A lógica da misericórdia pastoral : A compreensão pelas situações excecionais não implica jamais esconder a luz do ideal mais pleno, nem propor menos de quanto Jesus oferece ao ser humano. Hoje, mais importante do que uma pastoral dos falimentos é o esforço pastoral para consolidar os matrimônios se assim evitar as rupturas (AL 307). Mas o sentido abrangente do capítulo oitavo da Exortação Apostólica e do espírito que o Papa Francisco pretende imprimir à pastoral da Igreja encontra um resumo adequado nas palavras finais : Convido os fiéis, que vivem situações complexas, a aproximar-se com confiança para falar com os seus pastores ou com leigos que vivem entregues ao Senhor. Nem sempre encontrarão neles uma confirmação das próprias ideias ou desejos, mas seguramente receberão uma luz que lhes permita compreender melhor o que está a acontecer, e poderão descobrir um caminho de amadurecimento pessoal. E convido os pastores a escutar, com carinho e serenidade, com o desejo sincero de entrar no coração do drama das pessoas e compreender o seu ponto de vista, para ajudá-las a viver melhor e reconhecer o seu lugar na Igreja (AL 312). Acerca da lógica da misericórdia pastoral, o Papa Francisco afirma com força : Às vezes custa-nos muito dar lugar, na pastoral, ao amor incondicional de Deus. Pomos tantas condições à misericórdia que a esvaziamos de sentido concreto e real significado, e esta é a pior maneira de aguar o Evangelho (AL 311).

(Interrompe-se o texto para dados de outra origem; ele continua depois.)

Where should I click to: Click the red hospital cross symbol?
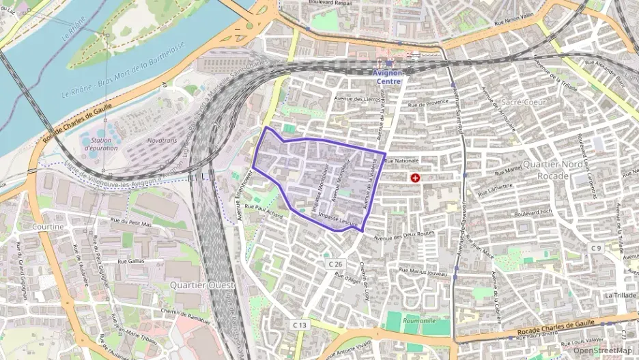pos(415,178)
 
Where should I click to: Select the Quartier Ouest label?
pos(201,284)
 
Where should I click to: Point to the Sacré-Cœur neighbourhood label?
pos(522,102)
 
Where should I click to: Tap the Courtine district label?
pos(47,226)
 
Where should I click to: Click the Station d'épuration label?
pos(98,144)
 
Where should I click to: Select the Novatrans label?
pos(162,140)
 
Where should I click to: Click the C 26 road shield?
pos(335,264)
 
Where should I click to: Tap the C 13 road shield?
pos(300,326)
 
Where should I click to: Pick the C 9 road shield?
pos(597,247)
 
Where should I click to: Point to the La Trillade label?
pos(620,295)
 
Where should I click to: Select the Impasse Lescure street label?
pos(338,219)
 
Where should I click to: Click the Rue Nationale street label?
pos(401,161)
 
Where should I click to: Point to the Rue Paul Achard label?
pos(264,210)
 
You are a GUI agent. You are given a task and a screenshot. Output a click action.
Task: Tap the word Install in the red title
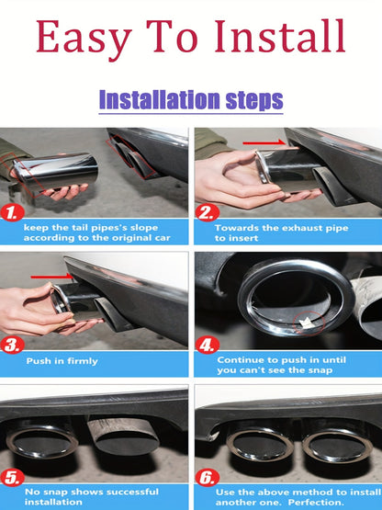pyautogui.click(x=280, y=36)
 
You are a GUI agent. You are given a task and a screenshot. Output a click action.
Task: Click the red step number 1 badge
pyautogui.click(x=12, y=213)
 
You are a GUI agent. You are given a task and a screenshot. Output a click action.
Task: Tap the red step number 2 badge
pyautogui.click(x=208, y=213)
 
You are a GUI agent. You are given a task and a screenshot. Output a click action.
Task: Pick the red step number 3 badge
pyautogui.click(x=12, y=345)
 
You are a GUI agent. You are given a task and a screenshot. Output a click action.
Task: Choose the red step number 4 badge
pyautogui.click(x=208, y=345)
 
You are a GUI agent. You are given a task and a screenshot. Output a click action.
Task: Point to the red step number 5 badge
pyautogui.click(x=12, y=478)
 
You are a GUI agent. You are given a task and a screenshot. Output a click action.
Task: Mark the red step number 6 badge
pyautogui.click(x=208, y=478)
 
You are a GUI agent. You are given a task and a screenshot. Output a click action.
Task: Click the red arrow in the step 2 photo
pyautogui.click(x=264, y=142)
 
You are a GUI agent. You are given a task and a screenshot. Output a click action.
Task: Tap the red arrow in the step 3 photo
pyautogui.click(x=52, y=277)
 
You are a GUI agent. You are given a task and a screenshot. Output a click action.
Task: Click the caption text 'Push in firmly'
pyautogui.click(x=62, y=361)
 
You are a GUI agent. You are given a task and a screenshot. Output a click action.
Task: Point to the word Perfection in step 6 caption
pyautogui.click(x=316, y=502)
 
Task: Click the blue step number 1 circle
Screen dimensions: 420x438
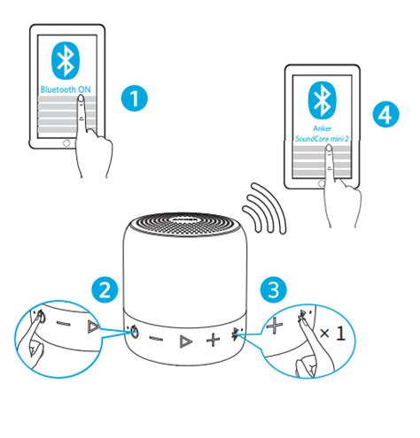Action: pos(135,98)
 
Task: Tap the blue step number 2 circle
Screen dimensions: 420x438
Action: pos(105,289)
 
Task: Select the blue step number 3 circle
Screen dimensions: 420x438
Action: pos(274,289)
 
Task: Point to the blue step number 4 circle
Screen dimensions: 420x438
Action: pos(385,114)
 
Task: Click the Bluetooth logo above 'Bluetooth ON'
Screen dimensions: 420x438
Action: pos(66,60)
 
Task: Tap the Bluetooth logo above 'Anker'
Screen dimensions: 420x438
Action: pos(322,100)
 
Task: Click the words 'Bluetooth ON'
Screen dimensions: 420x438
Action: pos(66,89)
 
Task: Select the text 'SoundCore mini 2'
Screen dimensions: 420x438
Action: pos(322,138)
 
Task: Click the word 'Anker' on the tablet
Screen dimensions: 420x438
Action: pos(323,128)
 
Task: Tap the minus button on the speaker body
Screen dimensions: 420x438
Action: pos(156,338)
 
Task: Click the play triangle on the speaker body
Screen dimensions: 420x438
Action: pos(186,342)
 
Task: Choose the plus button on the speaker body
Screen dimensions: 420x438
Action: pos(213,340)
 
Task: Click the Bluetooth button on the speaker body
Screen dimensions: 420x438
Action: pos(236,334)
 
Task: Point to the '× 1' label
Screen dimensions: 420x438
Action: pos(332,334)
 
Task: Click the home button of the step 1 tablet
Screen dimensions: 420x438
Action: pos(66,143)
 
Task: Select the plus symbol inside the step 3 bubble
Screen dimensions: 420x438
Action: pos(275,326)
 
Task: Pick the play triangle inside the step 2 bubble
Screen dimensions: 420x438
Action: pos(93,327)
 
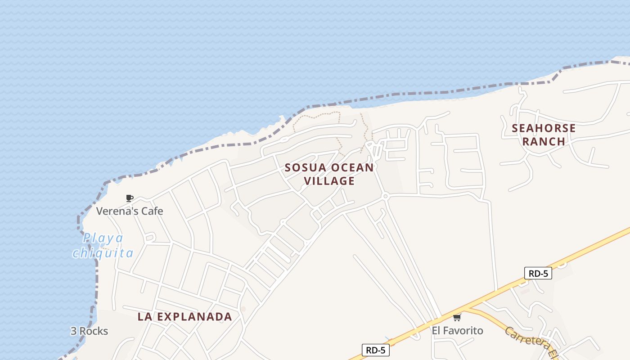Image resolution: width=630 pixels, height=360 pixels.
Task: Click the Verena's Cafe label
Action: [x=130, y=211]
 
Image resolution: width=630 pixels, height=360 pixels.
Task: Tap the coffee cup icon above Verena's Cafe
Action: [x=130, y=198]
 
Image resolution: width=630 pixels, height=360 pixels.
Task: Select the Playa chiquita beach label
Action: [x=103, y=246]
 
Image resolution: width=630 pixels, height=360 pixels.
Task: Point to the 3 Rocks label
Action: [x=89, y=331]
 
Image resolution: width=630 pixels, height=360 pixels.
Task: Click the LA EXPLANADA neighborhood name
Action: [x=185, y=317]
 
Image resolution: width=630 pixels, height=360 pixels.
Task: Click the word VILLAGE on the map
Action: [x=329, y=181]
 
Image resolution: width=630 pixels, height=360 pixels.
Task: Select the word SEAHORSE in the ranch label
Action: [x=544, y=128]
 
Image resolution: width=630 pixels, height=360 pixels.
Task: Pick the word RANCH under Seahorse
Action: [x=544, y=141]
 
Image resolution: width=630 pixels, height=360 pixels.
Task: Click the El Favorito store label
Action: [x=457, y=331]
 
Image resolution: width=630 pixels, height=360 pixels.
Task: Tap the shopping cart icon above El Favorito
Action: [x=457, y=318]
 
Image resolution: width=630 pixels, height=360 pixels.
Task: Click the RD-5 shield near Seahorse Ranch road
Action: [x=538, y=273]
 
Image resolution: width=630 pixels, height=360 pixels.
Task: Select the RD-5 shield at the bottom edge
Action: [x=375, y=350]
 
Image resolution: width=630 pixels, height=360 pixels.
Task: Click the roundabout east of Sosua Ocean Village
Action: [x=385, y=196]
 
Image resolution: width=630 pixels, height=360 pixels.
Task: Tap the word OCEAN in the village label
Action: [x=352, y=168]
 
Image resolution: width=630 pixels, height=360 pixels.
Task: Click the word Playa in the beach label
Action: [x=103, y=238]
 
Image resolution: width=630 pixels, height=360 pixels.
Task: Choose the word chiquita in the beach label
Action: [x=103, y=253]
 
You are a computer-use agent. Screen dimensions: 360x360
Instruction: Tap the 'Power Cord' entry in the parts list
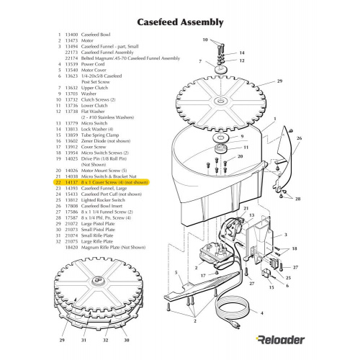(x=78, y=64)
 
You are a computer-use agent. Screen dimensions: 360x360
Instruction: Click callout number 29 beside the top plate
(x=279, y=82)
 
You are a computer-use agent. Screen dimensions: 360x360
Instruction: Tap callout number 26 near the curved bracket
(x=299, y=138)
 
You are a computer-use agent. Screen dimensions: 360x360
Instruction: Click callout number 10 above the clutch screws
(x=204, y=40)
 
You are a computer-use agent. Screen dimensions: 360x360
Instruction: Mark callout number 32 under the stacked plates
(x=106, y=338)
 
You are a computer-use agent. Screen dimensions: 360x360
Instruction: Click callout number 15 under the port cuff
(x=271, y=287)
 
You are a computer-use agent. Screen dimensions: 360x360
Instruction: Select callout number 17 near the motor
(x=204, y=274)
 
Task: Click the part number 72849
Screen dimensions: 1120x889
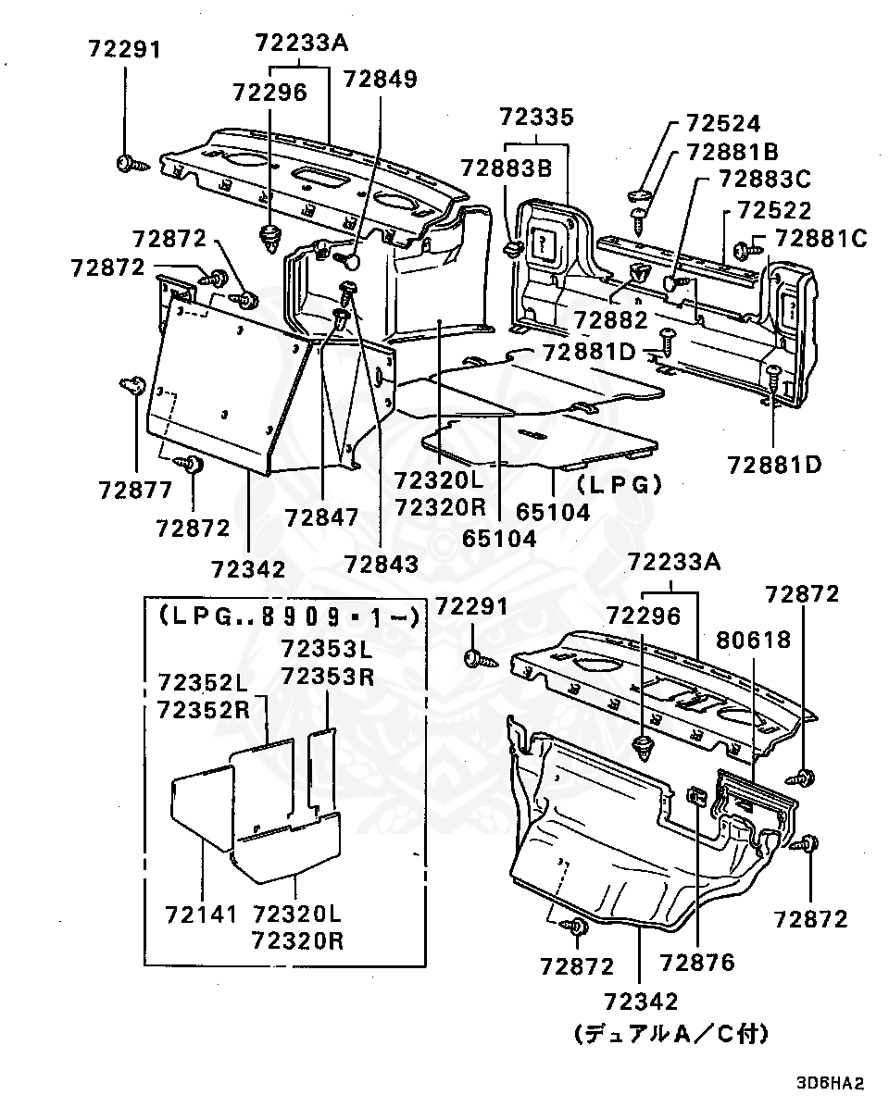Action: click(x=380, y=79)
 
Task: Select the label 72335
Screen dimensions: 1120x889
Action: click(x=536, y=118)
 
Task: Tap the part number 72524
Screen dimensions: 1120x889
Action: click(x=723, y=125)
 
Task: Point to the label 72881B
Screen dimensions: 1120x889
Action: click(x=732, y=152)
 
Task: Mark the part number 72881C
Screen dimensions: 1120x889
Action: click(x=820, y=240)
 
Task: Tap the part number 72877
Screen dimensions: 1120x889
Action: click(x=135, y=490)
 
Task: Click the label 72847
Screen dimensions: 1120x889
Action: click(x=321, y=518)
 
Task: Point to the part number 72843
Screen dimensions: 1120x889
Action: click(x=381, y=563)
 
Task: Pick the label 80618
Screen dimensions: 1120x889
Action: click(x=753, y=639)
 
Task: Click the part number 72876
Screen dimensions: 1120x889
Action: click(x=697, y=963)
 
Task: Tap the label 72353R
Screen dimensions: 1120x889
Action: click(x=327, y=676)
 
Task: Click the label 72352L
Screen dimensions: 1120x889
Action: click(x=203, y=683)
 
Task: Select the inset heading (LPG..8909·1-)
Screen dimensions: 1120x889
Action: click(x=288, y=616)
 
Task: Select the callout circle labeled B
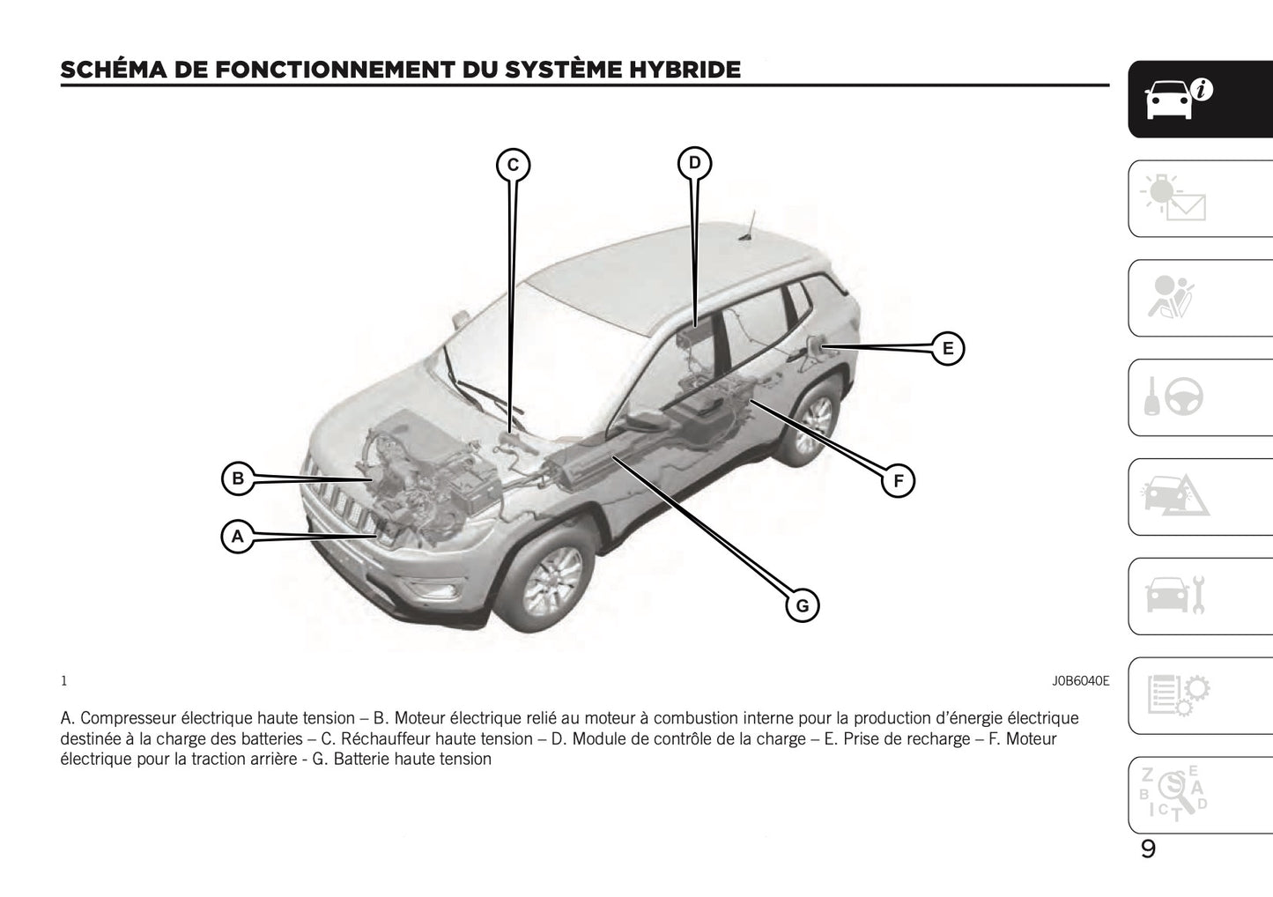tap(237, 479)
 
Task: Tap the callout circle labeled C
tap(513, 165)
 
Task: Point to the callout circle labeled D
tap(694, 163)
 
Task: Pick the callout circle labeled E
tap(947, 348)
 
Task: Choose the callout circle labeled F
tap(898, 481)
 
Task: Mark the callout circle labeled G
tap(802, 605)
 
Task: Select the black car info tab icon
tap(1177, 99)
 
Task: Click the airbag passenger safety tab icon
tap(1172, 298)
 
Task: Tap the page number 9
tap(1148, 849)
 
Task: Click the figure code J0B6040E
tap(1079, 681)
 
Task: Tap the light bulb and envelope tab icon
tap(1173, 198)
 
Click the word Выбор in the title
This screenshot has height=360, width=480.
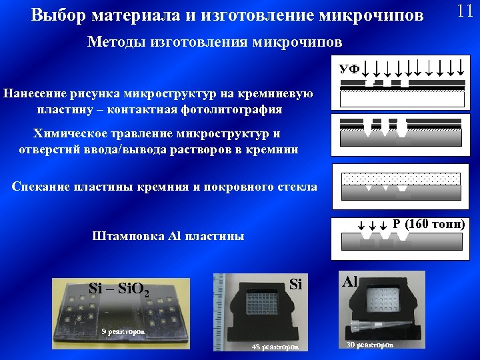pos(56,15)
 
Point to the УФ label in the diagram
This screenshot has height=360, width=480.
pos(349,69)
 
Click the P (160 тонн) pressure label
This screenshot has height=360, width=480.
pos(429,223)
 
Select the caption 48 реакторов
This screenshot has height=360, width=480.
pos(275,346)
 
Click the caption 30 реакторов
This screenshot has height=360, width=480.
pos(370,345)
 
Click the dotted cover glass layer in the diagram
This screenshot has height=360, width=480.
pos(401,179)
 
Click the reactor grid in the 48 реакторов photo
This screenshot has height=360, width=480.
pos(267,303)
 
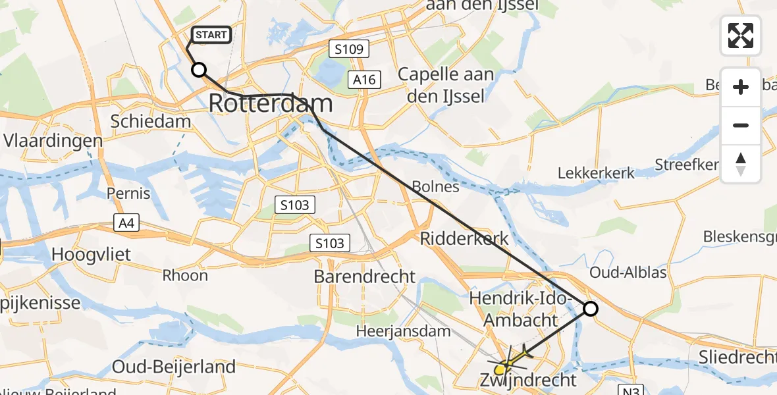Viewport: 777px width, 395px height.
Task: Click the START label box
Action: pyautogui.click(x=211, y=35)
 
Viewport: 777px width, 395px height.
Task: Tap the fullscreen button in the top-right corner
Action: pyautogui.click(x=741, y=36)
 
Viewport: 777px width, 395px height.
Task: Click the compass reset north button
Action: pyautogui.click(x=741, y=164)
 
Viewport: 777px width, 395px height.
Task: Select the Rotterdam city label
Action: pyautogui.click(x=271, y=103)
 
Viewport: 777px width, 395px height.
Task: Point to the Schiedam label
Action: pyautogui.click(x=151, y=122)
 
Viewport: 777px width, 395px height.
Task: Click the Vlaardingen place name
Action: pyautogui.click(x=53, y=141)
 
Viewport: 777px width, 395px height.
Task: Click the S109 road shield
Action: pyautogui.click(x=349, y=49)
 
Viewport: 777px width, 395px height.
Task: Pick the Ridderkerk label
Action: pyautogui.click(x=465, y=238)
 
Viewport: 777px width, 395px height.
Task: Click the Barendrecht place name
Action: pyautogui.click(x=365, y=276)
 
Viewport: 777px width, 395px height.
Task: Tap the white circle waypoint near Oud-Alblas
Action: pyautogui.click(x=591, y=308)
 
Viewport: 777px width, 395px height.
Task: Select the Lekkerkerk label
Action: pyautogui.click(x=596, y=173)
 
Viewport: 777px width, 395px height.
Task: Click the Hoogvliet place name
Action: pyautogui.click(x=91, y=255)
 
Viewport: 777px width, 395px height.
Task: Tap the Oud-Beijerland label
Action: pyautogui.click(x=174, y=367)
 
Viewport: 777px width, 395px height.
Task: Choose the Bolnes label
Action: pyautogui.click(x=435, y=186)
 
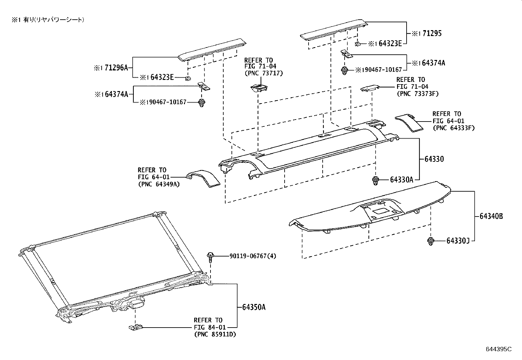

Amar a família significa saber estimar os seus valores e possibilidades, promovendo-os sempre. Amar a família significa descobrir os perigos e os males que a ameaçam, para poder superá-los. Amar a família significa empenhar-se em criar um ambiente favorável ao seu desenvolvimento. E, por fim, forma eminente de amor à família cristã de hoje, muitas vezes tentada por incomodidades e angustiada por crescentes dificuldades, é dar-lhe novamente razões de confiança em si mesma, nas riquezas próprias que lhe advêm da natureza e da graça, e na missão que Deus lhe confiou. É necessário que as famílias do nosso tempo tomem novamente altura! É necessário que sigam a Cristo. (Papa São João Paulo II, Exortação Apostólica Familiares consortio, Conclusão).

Peçamos as bênçãos da Sagrada Família de Nazaré, para que ela possa cada vez mais iluminar todas as famílias do Brasil e do mundo inteiro. E reforço meu convite para que possamos meditar em família, Igreja Doméstica, a Exortação Apostólica Amoris Laetitia. A família vive na misericórdia e da misericórdia. Que possamos viver com intensidade esta Semana Nacional da Família.’